Explore the material:
[a] In the passage on non-GAAP adjustments, under which line item is amortization of acquired technology reported?
[b] Carry on the passage on non-GAAP adjustments, picking up after its last sentence.

Quoted passage:
Stock-Based Compensation 

The expense related to stock-based awards is generally not controllable in the short-term and can vary significantly based on the timing, size and nature of awards granted. The Company believes that presenting non-GAAP operating results that exclude stock-based compensation provides investors with visibility and insight into its management’s method of analysis and its core operating performance.

 

Amortization of Acquired Technology (including software licenses); Amortization of Acquired Intangible Assets 

Amortization amounts are inconsistent in frequency and amount and are significantly impacted by the timing and size of acquisitions. Amortization of acquired technology is reported separately within Cost of revenue and Amortization of acquired intangible assets is reported separately within Operating expenses. These items are reported collectively as Amortization of acquired intangible assets in the accompanying reconciliations of non-GAAP and GAAP financial measures. The Company believes that excluding non-cash amortization of these intangible assets facilitates the comparison of its financial results to its historical operating results and to other companies in its industry as if the acquired intangible assets had been developed internally rather than acquired.

Data section:
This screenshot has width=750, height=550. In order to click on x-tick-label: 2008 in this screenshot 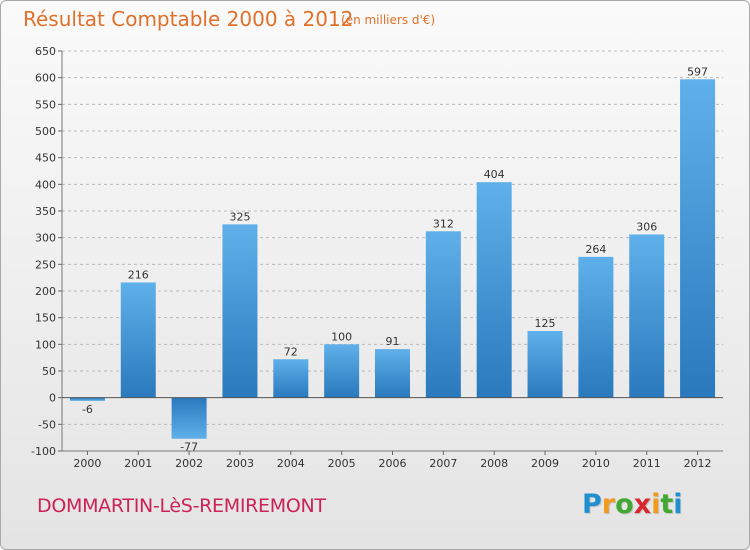, I will do `click(494, 464)`.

Answers for each item:
[a] Cost of revenue.

[b]
3


 

 

 

Litigation Costs

In connection with certain ongoing contract litigation where Ribbon is the defendant (as described in Note 26 to the Company’s Consolidated Financial Statements included in its Annual Report on Form 10-K for the year ended December 31, 2023), the Company has incurred litigation costs beginning in 2023. These costs are included as a component of general and administrative expense. The Company believes that such costs are not part of its core business or ongoing operations, are unplanned and generally not within its control. Accordingly, the Company believes that excluding the litigation costs related to these specific legal matters facilitates the comparison of the Company’s financial results to its historical operating results and to other companies in its industry.

 

Acquisition-, Disposal- and Integration-Related 

The Company considers certain acquisition-, disposal- and integration-related costs to be unrelated to the organic continuing operations of the Company and its acquired businesses. Such costs are generally not relevant to assessing or estimating the long-term performance of the acquired assets. The Company excludes such acquisition-, disposal- and integration-related costs to allow more accurate comparisons of its financial results to its historical operations and the financial results of less acquisitive peer companies and allows management and investors to consider the ongoing operations of the business both with and without such expenses.

 

Restructuring and Related 

The Company has recorded restructuring and related expense to streamline operations and reduce operating costs by closing and consolidating certain facilities and reducing its worldwide workforce. The Company believes that excluding restructuring and related expense facilitates the comparison of its financial results to its historical operating results and to other companies in its industry, as there are no future revenue streams or other benefits associated with these costs.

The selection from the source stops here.